I forgot to mention that my dogs actual neck measures 15.5 without fur and fluff.  I get the larger because I have had the problem with not having a tail to tuck and they would come undone. But I am working on a nice custom fitting leather that I am making for her. I also don't use it for taking her for walks, we have a harness for that. It is mainly for her tags.
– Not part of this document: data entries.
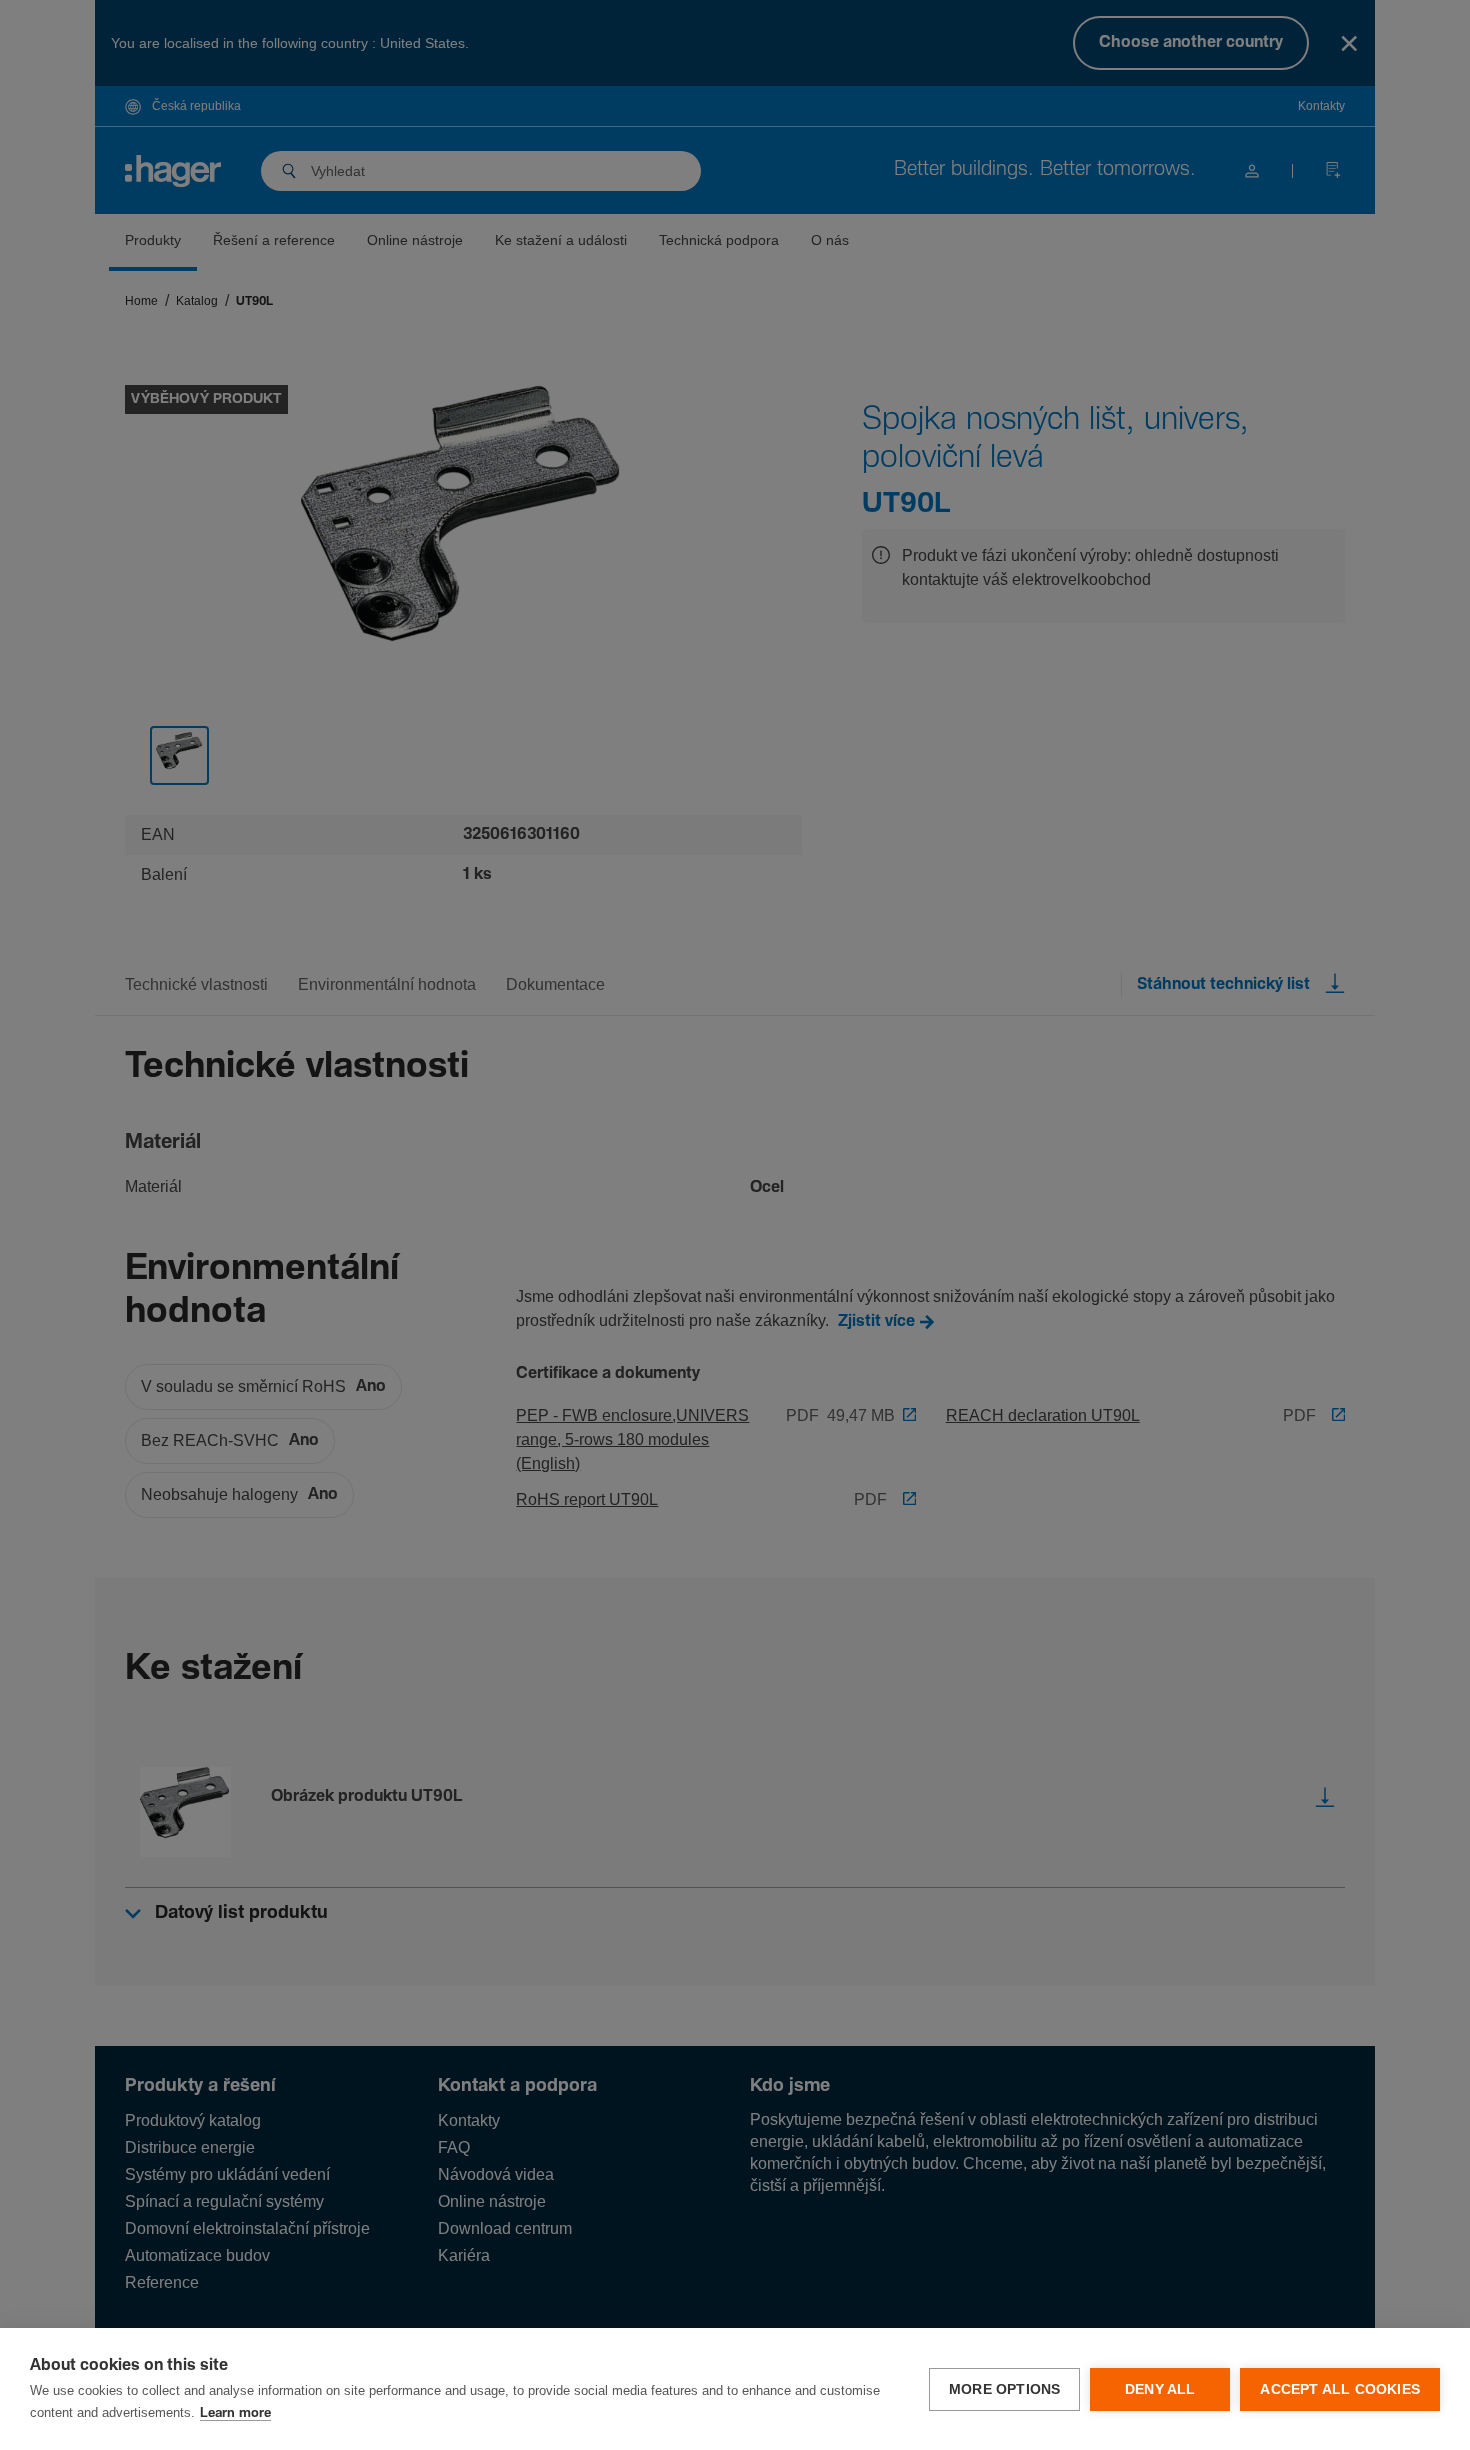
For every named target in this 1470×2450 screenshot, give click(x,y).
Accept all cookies (1340, 2389)
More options (1004, 2389)
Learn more (235, 2413)
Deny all (1160, 2389)
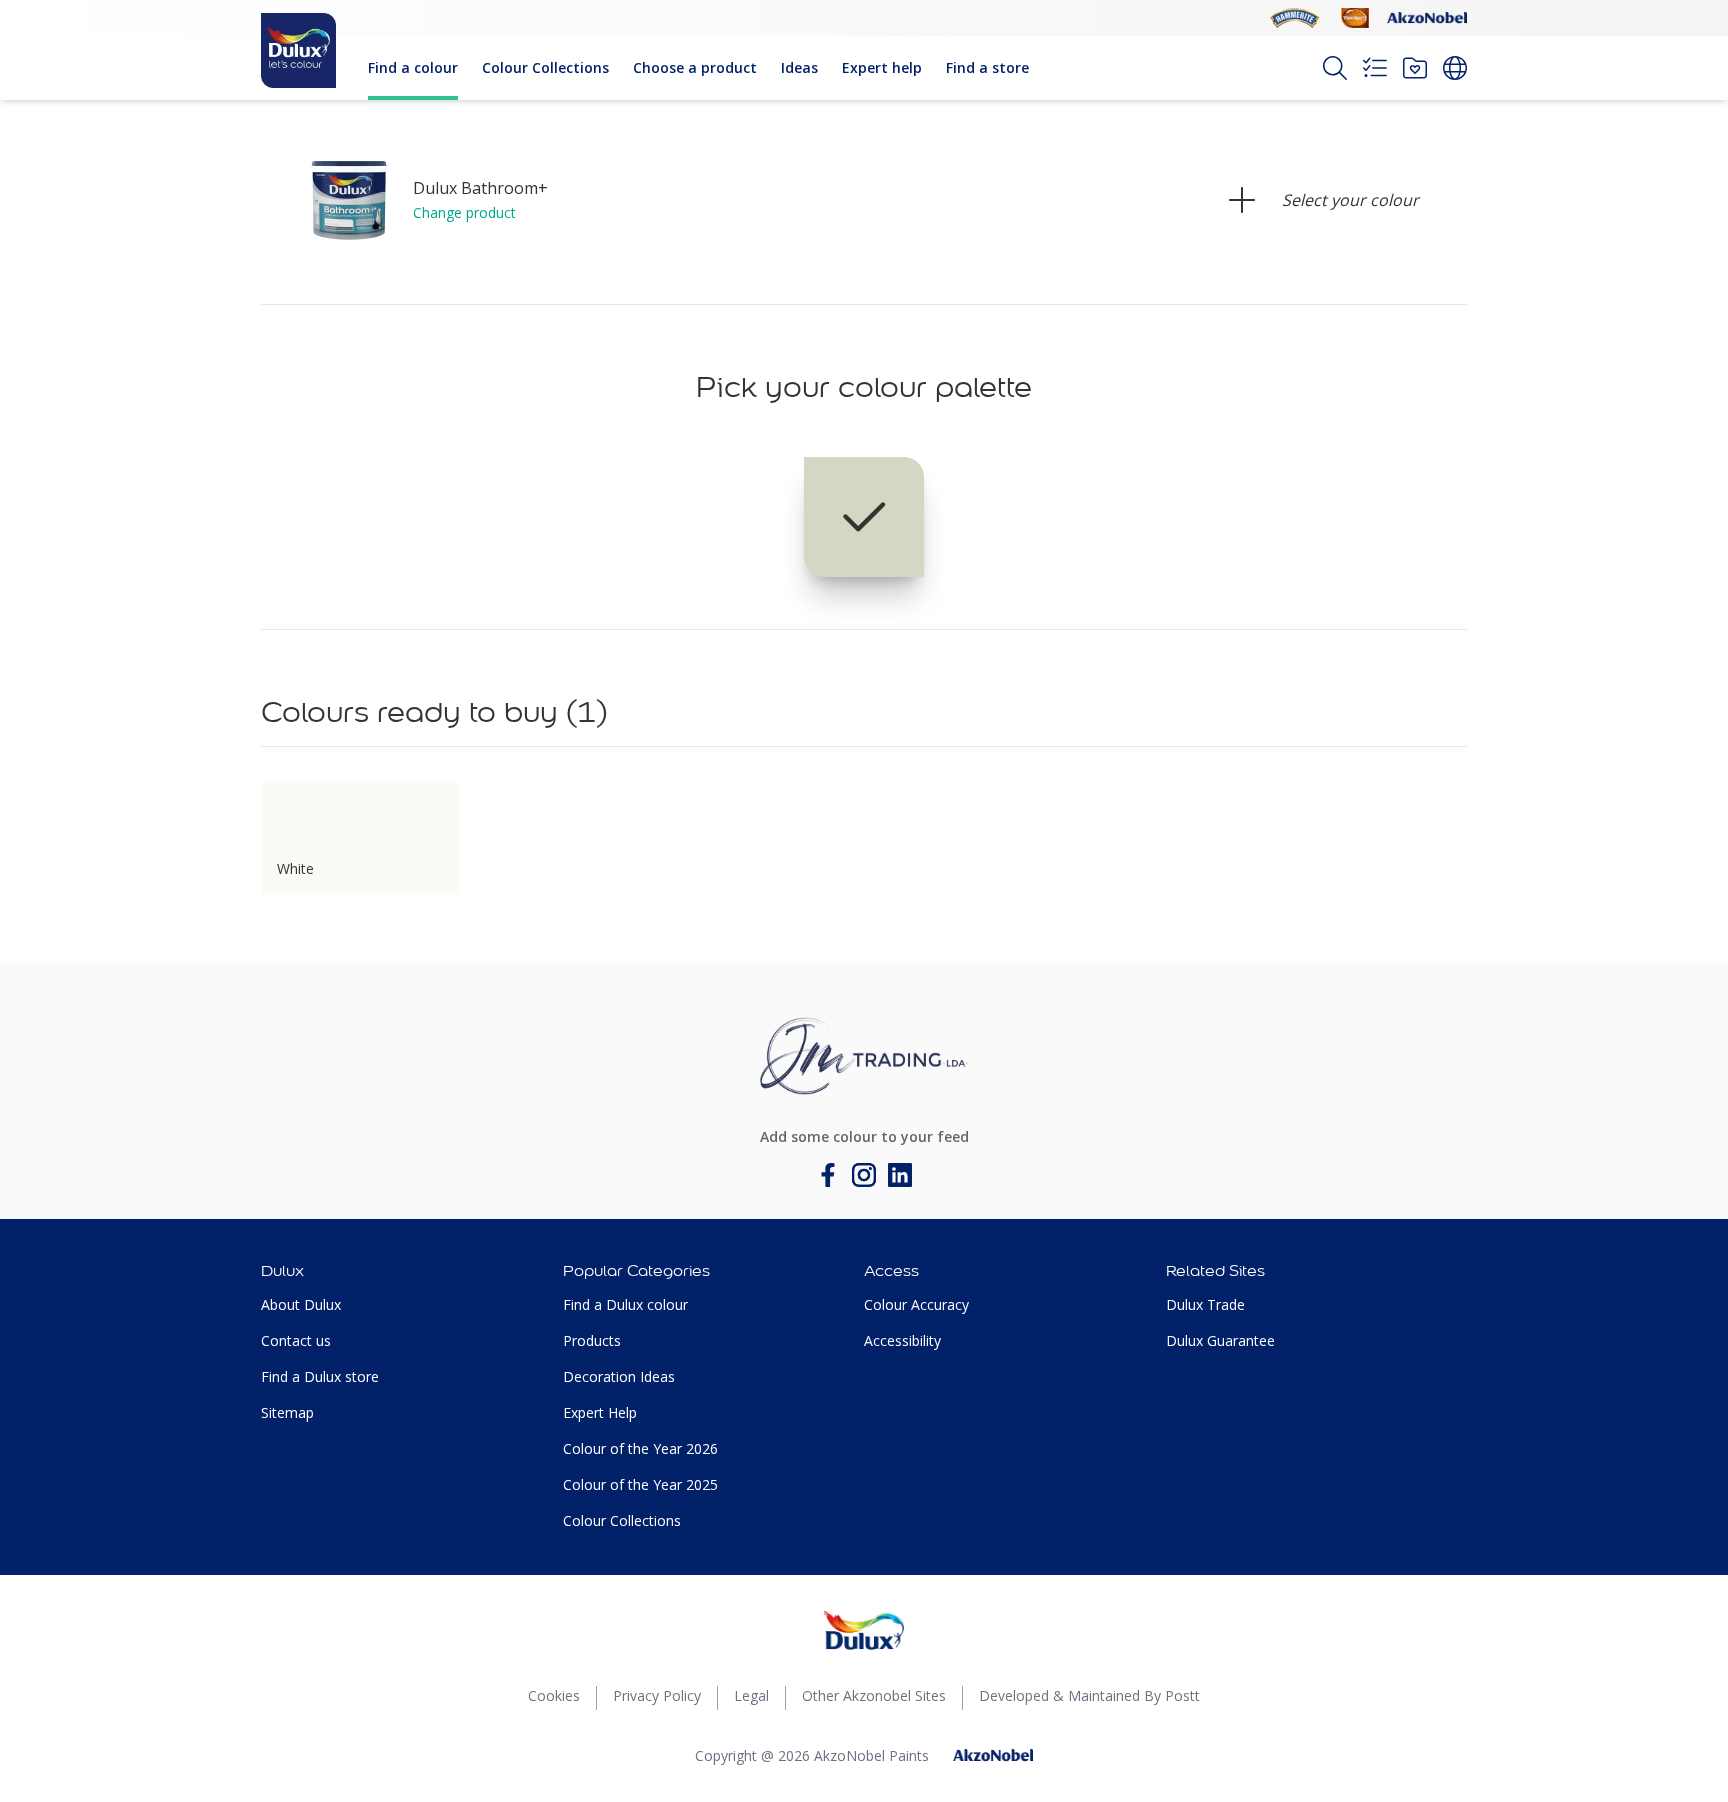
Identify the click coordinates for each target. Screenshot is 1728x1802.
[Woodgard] (1355, 18)
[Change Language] (1455, 68)
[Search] (1335, 68)
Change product (464, 212)
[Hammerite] (1295, 18)
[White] (864, 517)
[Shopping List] (1375, 68)
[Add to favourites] (436, 807)
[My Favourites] (1415, 68)
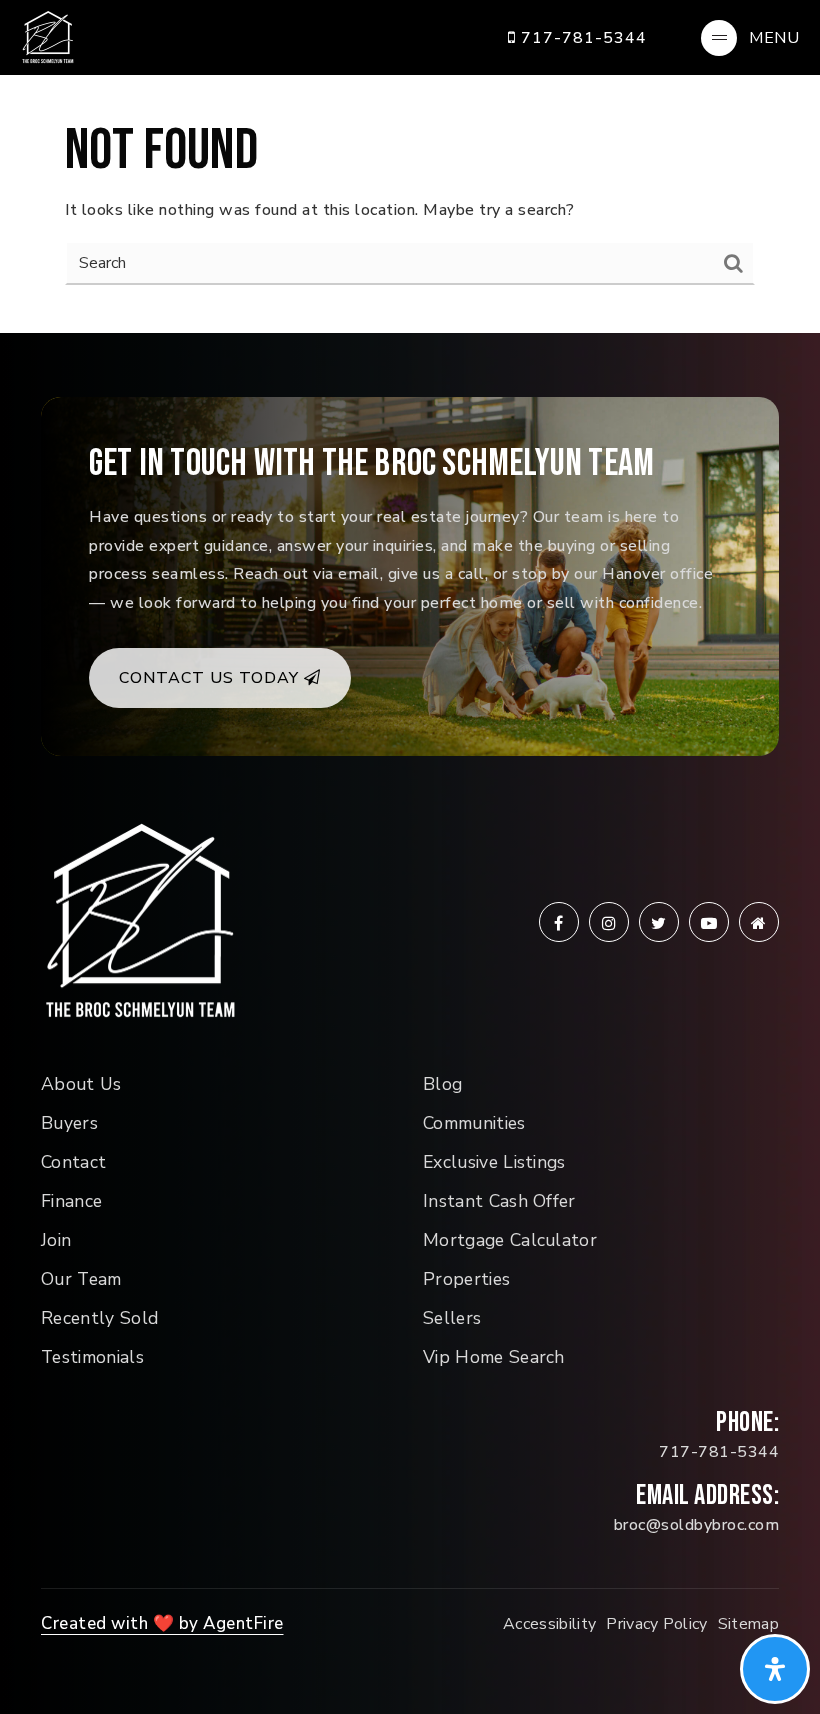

And being pretty.


----------



## Agidog (Jun 4, 2012)

Mine is so so tiny around the neck under all her wool and I had a cats collar on her at 9 weeks and it still fits her now at 11months and potentially fully grown. 
I purchased an expander collar one that has a loop which you can make collar smaller or larger both dogs have same make and silky his neck is way bigger but I have exactly same size for both of them.
I also got from clean run the soft cell slip collars which are brilliant for training and agility (we don't run with collars on over here) slip them off quickly no messing through fur for the snap lock. 
Clean Run: ComfortFlex Limited Slip Padded Dog Collar

This is where I purchased my collars and leads which I have had personalised
Personalised Pet Products - Personalised Pet | Cat Collars, Dog Collars, Personalised Collars, Pet Harnesses, Dog Harnesses, Cat Harnesses and Bling Collars

This site is also very good
Welcome to Name Game


----------



## Sookster (Apr 11, 2011)

Both of my spoos (one is barely 22 inches tall and 30lb, the other 28 inches tall and 65 lbs) usually wear a "medium" in collar sizes. The one they are currently wearing is a medium cycle dog collar, which is "12-21 inches". Sookie's is taken almost all the way in, so I would guess around 14 inches, and Nova's is about 3/4 of the way out, so I would guess around 18 inches.


----------